Halk destanı tarzında, Molla Murat'ın ağzından mahallenin kahvesinde dinlediğimiz, hikaye diye geçiyor ama roman tarzında yazılmış çok güzel bir kitap. Kitap iki bölümden oluşuyor. İlk bölüm Molla Murat anlatıyor. İlk bölüm baya hüzünlü geçiyor. İnsana, aileye, toprağa, sevgiye, huzura değiniyor. Murat yörükoğlu. Köyüne tarımı katıyor ve Murat'ın soyu için toprak altın değerinde. Bu bölüm Osmanlı'nın son zamanlarında geçiyor. Murat Cennetmekan Abdülhamid Han' ı çok seviyor. Zaten savaş için elinden geleni yapıyor. İkinci bölümde de Murat'ın torunu ve onun çocukları ile olan bölümü. Murat'ın torununun adı Hamit. Hamit de toprağa bağlı ve kızı Ayşe'nin oğlunu da toprakla yaşatıyor. Hamit'in çocuklarının adı: Yusuf, Ziya, Ayşe, Sefa. Yusuf, marangoz. En akıllı oğul o. Ziya'nın gözü parada, hep daha yükseği olsun istiyor. Ayşe babasının "altun kızı". Ayşeyi babası çok sever ve bir nevi gözünün çiçeğidir. Sefa da futbolcu. Daha sonra babası sayesinde de farklı işlere yöneliyor. Ailenin serserisidir Sefa. Ziya da evden kovulmuştur. Hikaye genel olarak hüzünlü. Bir nevi kaybolanların hikayesi de diyebiliriz.

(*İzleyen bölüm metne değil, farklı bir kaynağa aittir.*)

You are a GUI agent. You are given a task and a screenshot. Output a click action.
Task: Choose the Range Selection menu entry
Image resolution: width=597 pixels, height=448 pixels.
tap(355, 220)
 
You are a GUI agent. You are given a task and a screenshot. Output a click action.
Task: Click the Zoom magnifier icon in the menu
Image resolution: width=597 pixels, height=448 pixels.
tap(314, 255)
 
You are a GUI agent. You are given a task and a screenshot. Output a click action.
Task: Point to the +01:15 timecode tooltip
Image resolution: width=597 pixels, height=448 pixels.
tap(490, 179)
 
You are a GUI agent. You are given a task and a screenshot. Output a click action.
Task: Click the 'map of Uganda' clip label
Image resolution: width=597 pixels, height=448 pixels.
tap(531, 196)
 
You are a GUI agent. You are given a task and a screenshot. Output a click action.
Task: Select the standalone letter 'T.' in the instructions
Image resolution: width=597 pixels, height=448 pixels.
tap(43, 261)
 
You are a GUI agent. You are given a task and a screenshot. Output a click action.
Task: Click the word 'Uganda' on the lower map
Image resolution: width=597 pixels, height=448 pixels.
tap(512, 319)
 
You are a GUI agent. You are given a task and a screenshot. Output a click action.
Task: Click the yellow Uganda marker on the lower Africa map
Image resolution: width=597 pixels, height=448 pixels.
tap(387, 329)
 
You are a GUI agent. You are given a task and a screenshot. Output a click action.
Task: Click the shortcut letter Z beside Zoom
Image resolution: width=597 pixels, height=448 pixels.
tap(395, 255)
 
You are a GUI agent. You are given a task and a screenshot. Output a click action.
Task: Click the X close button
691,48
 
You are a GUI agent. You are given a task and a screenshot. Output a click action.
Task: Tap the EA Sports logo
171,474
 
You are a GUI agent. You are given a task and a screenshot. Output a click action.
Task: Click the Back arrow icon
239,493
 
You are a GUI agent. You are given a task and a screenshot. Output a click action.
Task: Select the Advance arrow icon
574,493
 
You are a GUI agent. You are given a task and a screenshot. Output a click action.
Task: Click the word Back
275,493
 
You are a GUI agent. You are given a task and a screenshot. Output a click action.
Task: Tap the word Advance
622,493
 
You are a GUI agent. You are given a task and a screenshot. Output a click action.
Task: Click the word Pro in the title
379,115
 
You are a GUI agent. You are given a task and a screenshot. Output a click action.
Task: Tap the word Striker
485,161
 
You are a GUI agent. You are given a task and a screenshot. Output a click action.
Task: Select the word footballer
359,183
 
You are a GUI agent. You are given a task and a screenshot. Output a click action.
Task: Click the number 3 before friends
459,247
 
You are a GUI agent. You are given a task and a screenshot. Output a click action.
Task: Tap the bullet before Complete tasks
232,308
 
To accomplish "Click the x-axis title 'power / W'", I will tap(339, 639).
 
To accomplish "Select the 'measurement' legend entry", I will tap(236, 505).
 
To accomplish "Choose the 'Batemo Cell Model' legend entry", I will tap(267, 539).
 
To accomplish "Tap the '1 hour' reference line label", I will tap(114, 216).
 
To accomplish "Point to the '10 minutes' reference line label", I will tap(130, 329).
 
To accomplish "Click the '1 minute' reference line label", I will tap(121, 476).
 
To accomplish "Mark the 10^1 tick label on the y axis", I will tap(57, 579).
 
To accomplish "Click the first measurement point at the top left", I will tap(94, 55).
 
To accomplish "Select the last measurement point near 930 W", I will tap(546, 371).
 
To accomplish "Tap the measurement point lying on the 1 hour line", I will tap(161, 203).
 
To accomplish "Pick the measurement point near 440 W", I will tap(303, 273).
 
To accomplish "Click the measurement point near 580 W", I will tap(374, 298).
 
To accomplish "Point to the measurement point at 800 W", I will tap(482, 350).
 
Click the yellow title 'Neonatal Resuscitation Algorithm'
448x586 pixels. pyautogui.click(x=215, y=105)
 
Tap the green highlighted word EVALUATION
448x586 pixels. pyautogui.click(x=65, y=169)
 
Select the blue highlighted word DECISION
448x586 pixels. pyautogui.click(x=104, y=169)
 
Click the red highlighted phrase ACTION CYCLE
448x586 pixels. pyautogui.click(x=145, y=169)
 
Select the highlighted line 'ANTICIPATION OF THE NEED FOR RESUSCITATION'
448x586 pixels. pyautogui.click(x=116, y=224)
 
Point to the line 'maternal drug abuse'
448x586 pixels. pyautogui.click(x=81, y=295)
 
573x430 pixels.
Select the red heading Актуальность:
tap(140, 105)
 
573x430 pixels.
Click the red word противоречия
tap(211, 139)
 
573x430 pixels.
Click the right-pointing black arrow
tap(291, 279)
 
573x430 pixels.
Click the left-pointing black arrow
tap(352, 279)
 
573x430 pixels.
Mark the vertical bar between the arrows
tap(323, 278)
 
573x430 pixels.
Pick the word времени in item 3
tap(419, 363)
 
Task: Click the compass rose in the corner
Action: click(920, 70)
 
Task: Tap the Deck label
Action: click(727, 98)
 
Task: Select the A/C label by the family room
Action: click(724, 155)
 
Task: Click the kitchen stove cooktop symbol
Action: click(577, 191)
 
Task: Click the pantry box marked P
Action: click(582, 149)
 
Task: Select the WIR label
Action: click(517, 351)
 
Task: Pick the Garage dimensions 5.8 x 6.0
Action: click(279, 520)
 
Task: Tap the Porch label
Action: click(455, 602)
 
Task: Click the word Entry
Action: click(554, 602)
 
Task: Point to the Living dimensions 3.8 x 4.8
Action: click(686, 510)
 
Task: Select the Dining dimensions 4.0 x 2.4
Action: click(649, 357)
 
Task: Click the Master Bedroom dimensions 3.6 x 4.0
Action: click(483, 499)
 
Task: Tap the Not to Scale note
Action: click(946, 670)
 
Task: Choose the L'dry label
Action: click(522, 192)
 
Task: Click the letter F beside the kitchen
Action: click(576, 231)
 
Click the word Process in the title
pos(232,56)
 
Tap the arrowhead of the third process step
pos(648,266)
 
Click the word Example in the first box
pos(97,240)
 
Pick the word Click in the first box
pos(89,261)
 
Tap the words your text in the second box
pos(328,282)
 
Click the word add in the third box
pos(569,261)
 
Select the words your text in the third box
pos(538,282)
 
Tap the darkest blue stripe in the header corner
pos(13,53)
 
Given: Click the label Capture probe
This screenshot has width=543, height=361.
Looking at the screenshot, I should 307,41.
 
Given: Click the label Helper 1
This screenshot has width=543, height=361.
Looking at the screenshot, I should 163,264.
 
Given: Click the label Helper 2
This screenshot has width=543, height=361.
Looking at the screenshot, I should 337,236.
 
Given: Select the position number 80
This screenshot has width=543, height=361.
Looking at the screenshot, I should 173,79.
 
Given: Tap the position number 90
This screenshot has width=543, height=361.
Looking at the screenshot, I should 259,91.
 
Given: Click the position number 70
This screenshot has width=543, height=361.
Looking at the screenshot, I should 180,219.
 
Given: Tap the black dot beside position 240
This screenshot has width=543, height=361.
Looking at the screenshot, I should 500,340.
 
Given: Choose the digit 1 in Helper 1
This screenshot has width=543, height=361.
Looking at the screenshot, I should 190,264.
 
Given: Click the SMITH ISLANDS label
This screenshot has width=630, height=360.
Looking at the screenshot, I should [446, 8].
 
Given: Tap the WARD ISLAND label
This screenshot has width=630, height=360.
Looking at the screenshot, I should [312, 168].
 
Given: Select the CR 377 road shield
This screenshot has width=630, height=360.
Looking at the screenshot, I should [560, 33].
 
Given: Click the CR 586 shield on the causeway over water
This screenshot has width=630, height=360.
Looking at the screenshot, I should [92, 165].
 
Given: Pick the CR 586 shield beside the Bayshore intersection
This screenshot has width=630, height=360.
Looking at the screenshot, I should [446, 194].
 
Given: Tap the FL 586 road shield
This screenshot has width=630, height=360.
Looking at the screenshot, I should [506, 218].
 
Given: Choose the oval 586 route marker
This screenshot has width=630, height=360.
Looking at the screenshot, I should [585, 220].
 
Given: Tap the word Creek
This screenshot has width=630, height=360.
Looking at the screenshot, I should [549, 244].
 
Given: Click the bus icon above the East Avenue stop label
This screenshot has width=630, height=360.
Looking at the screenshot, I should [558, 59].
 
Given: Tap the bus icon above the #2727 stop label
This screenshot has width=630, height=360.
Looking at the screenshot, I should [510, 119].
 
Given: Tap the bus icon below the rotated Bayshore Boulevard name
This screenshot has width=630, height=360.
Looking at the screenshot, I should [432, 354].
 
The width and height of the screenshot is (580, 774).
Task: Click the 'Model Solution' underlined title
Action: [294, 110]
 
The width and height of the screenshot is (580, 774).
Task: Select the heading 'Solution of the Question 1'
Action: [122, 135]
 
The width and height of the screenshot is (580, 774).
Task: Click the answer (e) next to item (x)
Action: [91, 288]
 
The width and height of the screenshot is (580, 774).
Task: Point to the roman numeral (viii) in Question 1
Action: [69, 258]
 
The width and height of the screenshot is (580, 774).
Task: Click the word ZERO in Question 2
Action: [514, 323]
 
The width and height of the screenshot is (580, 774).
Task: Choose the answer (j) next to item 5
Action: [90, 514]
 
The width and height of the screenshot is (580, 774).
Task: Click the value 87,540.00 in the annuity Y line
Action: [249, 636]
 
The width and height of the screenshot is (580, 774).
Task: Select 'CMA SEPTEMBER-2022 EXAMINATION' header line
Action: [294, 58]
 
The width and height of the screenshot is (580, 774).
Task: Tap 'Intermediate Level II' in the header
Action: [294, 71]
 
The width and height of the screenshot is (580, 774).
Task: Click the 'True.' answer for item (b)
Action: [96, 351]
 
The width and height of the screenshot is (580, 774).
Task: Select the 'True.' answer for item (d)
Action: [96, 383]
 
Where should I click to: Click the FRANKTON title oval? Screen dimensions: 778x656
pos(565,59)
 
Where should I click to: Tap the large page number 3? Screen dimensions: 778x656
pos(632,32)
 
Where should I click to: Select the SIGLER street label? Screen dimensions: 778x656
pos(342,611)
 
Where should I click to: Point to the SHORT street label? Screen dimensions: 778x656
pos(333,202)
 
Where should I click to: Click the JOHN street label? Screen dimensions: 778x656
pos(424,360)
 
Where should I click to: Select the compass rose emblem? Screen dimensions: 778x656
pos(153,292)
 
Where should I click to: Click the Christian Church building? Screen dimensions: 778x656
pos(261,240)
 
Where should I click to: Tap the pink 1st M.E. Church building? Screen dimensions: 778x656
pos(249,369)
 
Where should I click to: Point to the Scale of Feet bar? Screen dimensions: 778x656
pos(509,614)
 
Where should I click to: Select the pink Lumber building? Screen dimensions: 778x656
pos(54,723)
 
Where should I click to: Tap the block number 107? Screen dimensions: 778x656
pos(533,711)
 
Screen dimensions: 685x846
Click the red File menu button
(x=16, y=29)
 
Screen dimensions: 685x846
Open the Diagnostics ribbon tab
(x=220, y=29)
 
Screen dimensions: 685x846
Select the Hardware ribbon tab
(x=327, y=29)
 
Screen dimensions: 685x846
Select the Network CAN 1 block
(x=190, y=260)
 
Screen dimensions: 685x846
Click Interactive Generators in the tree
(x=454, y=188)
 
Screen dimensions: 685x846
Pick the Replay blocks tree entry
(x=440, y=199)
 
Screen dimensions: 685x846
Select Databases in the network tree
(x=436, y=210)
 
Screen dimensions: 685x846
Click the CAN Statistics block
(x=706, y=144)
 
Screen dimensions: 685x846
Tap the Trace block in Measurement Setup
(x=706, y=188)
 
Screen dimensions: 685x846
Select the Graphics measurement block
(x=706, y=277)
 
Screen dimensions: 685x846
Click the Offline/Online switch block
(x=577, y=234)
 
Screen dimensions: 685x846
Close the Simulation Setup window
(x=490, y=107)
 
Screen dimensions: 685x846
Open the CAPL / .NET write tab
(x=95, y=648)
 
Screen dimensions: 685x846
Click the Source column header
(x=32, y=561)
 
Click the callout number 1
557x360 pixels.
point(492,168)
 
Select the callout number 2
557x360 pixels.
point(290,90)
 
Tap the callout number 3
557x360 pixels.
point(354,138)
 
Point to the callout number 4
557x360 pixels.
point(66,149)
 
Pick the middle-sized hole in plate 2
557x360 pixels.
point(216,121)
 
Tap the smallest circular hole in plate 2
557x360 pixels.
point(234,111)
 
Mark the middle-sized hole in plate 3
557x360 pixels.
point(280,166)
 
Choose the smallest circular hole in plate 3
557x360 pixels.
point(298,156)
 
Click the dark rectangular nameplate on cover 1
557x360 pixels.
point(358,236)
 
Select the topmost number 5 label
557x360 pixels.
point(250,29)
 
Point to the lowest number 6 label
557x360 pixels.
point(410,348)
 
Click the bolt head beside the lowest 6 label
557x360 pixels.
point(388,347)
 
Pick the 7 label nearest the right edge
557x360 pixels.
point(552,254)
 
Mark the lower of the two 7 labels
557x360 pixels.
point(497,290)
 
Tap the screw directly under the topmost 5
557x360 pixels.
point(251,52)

Dönemin hükümetinin politikaları, dört beş kuşağın yaşantısı, akıp giden toplumsal hayatın değişimi yahut bazı şeylerin hep aynı kalışı hikaye içinde bir sohbet havasında kaleme alınmış.
Türkiye'nin yıllardır konuşulagelen o klişe tarihsel konuları karakterler arasındaki atışmalarla sevimli bir hale bürünmüş. Dönemdeki bazı politikalar ve zulümler böyle olmak zorunda mıydı dedirtirken bazı durumlar da sahibi olduğum at gözlüğümü beni irite etmeden çıkarttırdı ve bir kez daha tarihin göreceliğini farkettirdi.
Duygular da özene bezene betimlenmiş kitapta. Mesela Binnazın elini ayağını titreten şey. Salihanın çocuk sevinci. Ya da Gülhanımın yüreğinin harbiliği...
Sonuç olarak iyi ki okumuşum dediklerimden oldu bu kitap. Yazarın kalemine kuvvet.